Receiver has failed to establish contempt of court or the basis for an injunction. “The power to punish for contempt or to use the contempt powers to obtain compliance with a court order is conferred on the court by statute. (Code Civ.Proc., sec. 1218). ‘Disobedience of any lawful judgment, order, or process of the court’ constitutes contempt. (Code Civ.Proc., sec. 1209, subd. (a)(5)).” Conn v. Superior Court (1987) 196 Cal.App.3d 774, 784. “The substantive issues involved in a contempt proceeding are (1) the rendition of a valid order, (2) actual knowledge of the order, (3) ability to comply, and (4) willful disobedience.” Id.

An indirect contempt proceeding is commenced by the filing of a charging affidavit containing factual statements as to each allegation (i.e., valid order, knowledge, ability to comply and willful disobedience). CCP § 1211(a).

“Before a party may be held in contempt of an order of the court, ‘the acts constituting the contempt must be clearly and specifically prohibited by the terms of the injunction,” and the “party bound by an injunction must be able to determine from its terms what he may and may not do; he cannot be held guilty of contempt for violating an injunction that is uncertain or ambiguous.’” Gottlieb v. Superior Court In and For Los Angeles County (1959) 168 Cal.App.2d 309, 312 (citations omitted).

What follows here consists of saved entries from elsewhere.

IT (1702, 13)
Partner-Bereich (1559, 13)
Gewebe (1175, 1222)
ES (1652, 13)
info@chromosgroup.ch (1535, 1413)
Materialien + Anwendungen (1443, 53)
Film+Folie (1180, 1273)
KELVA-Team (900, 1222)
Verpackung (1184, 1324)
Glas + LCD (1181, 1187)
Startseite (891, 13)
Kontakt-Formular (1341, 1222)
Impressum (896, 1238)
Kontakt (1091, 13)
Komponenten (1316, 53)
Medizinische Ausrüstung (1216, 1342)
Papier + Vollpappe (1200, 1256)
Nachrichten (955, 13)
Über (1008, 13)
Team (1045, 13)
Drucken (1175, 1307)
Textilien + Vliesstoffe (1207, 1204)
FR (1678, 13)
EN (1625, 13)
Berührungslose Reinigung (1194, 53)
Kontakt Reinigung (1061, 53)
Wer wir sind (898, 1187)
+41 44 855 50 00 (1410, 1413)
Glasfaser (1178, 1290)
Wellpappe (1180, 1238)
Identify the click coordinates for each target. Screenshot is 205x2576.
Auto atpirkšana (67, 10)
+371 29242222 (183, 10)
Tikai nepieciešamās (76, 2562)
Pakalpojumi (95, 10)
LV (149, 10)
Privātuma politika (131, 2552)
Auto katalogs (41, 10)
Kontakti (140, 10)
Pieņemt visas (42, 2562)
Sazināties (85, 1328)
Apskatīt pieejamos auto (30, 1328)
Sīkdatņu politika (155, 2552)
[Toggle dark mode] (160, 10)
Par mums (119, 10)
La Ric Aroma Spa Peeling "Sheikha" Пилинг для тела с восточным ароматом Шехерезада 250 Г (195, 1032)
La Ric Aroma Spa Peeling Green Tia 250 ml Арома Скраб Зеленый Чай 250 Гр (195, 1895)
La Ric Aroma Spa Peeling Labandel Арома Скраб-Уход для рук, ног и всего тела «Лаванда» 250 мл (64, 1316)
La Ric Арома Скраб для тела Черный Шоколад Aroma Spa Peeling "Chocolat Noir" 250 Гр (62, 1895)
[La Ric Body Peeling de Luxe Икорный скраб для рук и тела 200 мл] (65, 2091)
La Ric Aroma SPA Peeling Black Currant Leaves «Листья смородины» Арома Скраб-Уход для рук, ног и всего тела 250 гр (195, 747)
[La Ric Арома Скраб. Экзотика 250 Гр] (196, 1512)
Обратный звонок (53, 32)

Receiver does not attach any such court order that APU allegedly disobeyed. Receiver’s affidavit is deficient as to each of the above elements and is made “to the best of [his] personal knowledge and belief,” which is similar to the language of the verified complaint found insufficient in Ancora Citronelle Corp. v. Green (1974) 41 Cal.App.3d 146 (i.e., “He has read the Complaint and First Amendment to Complaint herein and to the extent of his knowledge, information or belief, the allegations thereof are true”). Of this language, the court noted: “We note that this ‘verification’ is consistent with the declarant having no knowledge whatever of the alleged facts of these pleadings, and that nowhere does it day that he alleged facts are true.” Id. at 150.

Receiver, moreover, provides no authority for the proposition that the mere nonpayment of a disputed contractual obligation constitutes interference with the Receiver’s possession of receivership property subject to contempt. In any event, APU’S Vice President for Administration, Donald Davis, attests that APU has been paying $5,000.00 per month into the Receiver’s “Security Deposit Account” which was established under the lease (Davis Decl., ¶ 5, Exh. A).

The motion, then, is denied. The court declines the parties’ competing requests for fees.

[1] The motion was filed 11/20/18, with 11/19/18 fax service. The motion should have been filed and personally served no later than 11/15/18 pursuant to CCP § 1005(b). APU has objected on this basis, but has also opposed the motion on the merits. “It is well settled that the appearance of a party at the hearing of a motion and his or her opposition to the motion on its merits is a waiver of any defects or irregularities in the notice of motion.” Tate v. Superior Court (1975) 45 Cal.App.3d 925, 930.